It’s hard to predict exactly how much pressure is needed to affect change, but it’s clear to see when there is enough. And there was finally enough to flush out Uber’s CEO.
But let’s not kid ourselves. Kalanick didn’t get the boot because Uber’s board had some ethical epiphany. They presided over his misdeeds for years. Fat, golden years steered by toxic leadership and fueled by depraved acts.
Now greed has taken a backseat to fear. Fear that the pressure that once seemed so easy to ignore will suddenly drown them all. Flushing out the CEO goes from “impossible to even consider” to “impossible to avoid” in what seems no time at all.

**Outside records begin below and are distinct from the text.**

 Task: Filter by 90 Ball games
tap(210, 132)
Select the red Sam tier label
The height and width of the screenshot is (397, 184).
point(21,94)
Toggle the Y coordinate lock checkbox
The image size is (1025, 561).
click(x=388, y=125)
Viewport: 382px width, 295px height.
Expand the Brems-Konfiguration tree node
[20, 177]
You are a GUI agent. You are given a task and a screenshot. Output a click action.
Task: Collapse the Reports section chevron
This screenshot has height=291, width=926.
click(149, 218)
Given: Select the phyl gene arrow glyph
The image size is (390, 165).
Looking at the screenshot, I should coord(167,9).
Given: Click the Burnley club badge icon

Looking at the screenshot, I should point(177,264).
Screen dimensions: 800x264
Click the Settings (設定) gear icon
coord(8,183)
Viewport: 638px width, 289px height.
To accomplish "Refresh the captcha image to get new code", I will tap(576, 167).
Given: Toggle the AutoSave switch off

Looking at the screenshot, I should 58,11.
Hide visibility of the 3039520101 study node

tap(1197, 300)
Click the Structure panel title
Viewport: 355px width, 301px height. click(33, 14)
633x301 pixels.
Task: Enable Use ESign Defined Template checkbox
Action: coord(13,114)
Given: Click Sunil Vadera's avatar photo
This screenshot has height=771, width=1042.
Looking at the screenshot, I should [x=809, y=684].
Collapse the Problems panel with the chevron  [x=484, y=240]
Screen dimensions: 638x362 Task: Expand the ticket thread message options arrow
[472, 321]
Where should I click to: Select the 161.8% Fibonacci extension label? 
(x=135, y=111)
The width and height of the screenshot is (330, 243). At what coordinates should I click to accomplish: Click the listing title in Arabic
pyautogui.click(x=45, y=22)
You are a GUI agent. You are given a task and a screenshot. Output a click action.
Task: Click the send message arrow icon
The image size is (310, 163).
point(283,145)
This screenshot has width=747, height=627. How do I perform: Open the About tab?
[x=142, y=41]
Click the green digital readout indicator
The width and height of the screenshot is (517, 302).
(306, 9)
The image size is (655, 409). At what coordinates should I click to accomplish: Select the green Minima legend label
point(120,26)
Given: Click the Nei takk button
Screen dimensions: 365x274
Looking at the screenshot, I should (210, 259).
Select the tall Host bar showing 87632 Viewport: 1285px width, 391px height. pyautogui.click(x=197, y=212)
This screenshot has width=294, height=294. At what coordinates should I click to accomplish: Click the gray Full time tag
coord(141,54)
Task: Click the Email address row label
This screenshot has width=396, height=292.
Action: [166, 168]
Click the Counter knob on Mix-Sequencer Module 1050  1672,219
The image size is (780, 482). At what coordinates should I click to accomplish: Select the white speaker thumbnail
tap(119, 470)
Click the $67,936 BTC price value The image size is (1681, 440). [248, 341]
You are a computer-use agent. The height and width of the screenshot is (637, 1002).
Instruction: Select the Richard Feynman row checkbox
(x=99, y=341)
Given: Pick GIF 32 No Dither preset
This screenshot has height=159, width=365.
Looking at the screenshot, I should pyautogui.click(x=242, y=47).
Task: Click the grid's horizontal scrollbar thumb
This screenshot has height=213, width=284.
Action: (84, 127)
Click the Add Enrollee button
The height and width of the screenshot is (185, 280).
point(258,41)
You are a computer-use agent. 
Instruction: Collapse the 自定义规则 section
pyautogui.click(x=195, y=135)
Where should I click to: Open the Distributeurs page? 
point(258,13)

On the board, it probably did look like “life comes at you fast”, but that’s only because they’ve been ignoring a dashboard full of warning lights for years. Blinded by those seventy billion dollar headlights.
When the gravity of the situation finally comes into focus, it’s all FOR GOD’S SAKE, DO SOMETHING! ANYTHING. ALL THE THINGS! RIGHT NOW, NO YESTERDAY! I ACTUALLY WANTED TO DO SOMETHING EARLIER, BUT, BUT, BUT…
No, it isn’t pretty, and it isn’t sincere, but it’s change. That’s what it looks like when the status quo gets a sucker punch from pent-up reality. It wasn’t going to happen any other way.
It’s easy to become jaded in this age of constant, social media outrage. To start thinking that none of it will ever matter. Because it doesn’t, as long as the levies hold. And then the final drop lands, and all of the sudden everything is different.
This is the social equivalent of an overnight success. The one that actually takes ten years to materialize. Uber’s fall didn’t just happen in 2017, it’s been years in the making. Susan Fowler’s expose was just the tipping point.
The important thing to note here is that we don’t actually need Uber’s board to have an ethical epiphany for things to get better. Do you think that United’s CEO suddenly came to realize the prudence of treating his passengers with a modicum of respect because he saw the light? Come on. United, like Uber hopefully will, changed its policies because they felt no choice.
This is how we improve matters. Once the survival of a company, or at least its reputation, hangs in the balance, all sorts of impossible things suddenly become possible.
Pressure works. Every drip counts. Be a drop.